Over the years, White has re­leased sev­eral books, in­clud­ing 1990’s White Heat and a 2006 au­to­bi­og­ra­phy, White Slave, bur­nish­ing his legacy as the first le­git­i­mate rock-star chef.

“When I was a young man, I was fu­elled by my in­se­cu­ri­ties, ruled by my fears and driven by my dreams,” he says. White has a ten­dency to speak in a grandiose man­ner, as though he was nar­rat­ing a biopic. Sure enough, movie plans are afoot. Ri­d­ley Scott has op­tioned White Slave and Michael Fass­ben­der has been men­tioned as a po­ten­tial star.

Count­less lead­ing chefs credit him as an in­spi­ra­tion, while many oth­ers, in­clud­ing Cur­tis Stone and Shan­non Ben­nett, have passed through his kitchens. He­ston Blu­men­thal is an­other grad­u­ate, though White finds his whizzbangery un­ap­petis­ing. “You can’t rein­vent the wheel,” he says. “I don’t need ear­phones with sea noises while I’m eat­ing my food.”

White is equally con­temp­tu­ous of tast­ing menus. “It’s con­veyor belt cui­sine,” he says. “And it’s served tepid.

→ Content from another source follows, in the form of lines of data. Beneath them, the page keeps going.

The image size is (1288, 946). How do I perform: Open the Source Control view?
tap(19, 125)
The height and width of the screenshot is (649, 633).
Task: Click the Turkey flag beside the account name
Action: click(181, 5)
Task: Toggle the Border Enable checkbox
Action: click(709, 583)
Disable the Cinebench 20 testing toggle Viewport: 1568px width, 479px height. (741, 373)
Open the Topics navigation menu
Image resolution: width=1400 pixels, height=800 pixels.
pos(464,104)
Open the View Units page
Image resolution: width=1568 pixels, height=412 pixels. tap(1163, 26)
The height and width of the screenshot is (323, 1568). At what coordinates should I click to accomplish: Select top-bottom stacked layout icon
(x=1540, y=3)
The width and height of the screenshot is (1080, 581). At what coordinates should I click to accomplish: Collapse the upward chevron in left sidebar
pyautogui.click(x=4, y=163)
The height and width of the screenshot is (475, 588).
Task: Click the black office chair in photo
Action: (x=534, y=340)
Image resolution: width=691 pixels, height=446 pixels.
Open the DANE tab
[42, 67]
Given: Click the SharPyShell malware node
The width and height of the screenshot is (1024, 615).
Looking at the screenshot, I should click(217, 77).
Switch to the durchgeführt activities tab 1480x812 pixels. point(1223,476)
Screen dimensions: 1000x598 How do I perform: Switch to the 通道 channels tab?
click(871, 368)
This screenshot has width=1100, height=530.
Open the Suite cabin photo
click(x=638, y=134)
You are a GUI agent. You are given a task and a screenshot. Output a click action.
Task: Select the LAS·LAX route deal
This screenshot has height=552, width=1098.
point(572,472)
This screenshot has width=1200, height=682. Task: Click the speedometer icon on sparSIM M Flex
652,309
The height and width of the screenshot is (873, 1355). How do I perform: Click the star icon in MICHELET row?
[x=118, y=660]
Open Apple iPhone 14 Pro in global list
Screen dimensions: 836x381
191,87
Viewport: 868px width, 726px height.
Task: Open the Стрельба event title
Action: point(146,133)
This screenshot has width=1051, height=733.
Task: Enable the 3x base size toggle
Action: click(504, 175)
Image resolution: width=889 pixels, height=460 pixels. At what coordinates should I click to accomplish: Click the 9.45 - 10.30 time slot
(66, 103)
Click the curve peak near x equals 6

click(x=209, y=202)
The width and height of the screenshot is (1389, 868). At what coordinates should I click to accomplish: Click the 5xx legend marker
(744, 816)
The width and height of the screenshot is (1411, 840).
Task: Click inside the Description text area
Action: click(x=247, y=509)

Give me good food at a fair price. Don’t tell me how you cre­ated the dish.” His most beloved res­tau­rant in the world re­mains La Colombe d’or in the French Riviera. “I don’t get bored of eat­ing de­li­cious food. I don’t need the show.”

Un­less it’s a TV show he’s helm­ing, that is. Hell’s Kitchen (both UK and US ver­sions) made Gor­don Ram­say a global sen­sa­tion. White, who hosted two sea­sons of the UK se­ries, is less pro­fane and more dig­ni­fied than Ram­say, his one-time pro­tege.

The two have been ad­ver­saries for decades. Not long ago, they broached a cease­fire dur­ing a boozy flight from Lon­don to New York. “We had a won­der­ful chat. He’s a good boy,” says White, sip­ping his wine.

White has been mar­ried three times and has four chil­dren. Only his son Lu­ciano, presently work­ing at a res­tau­rant in Madrid, has cho­sen a ca­reer in food. “He’s clev­erer than his fa­ther,” says White with af­fec­tion. “He will do things I never did.”

At this point, I move to a shady po­si­tion out of the in­tense sun. “You’ll never make it in the kitchen,” quips White. The com­ment re­minds me of the story of him slash­ing the back of a chef’s uni­form when he com­plained about the heat. For­tu­nately for me, there are no knives in the vicin­ity.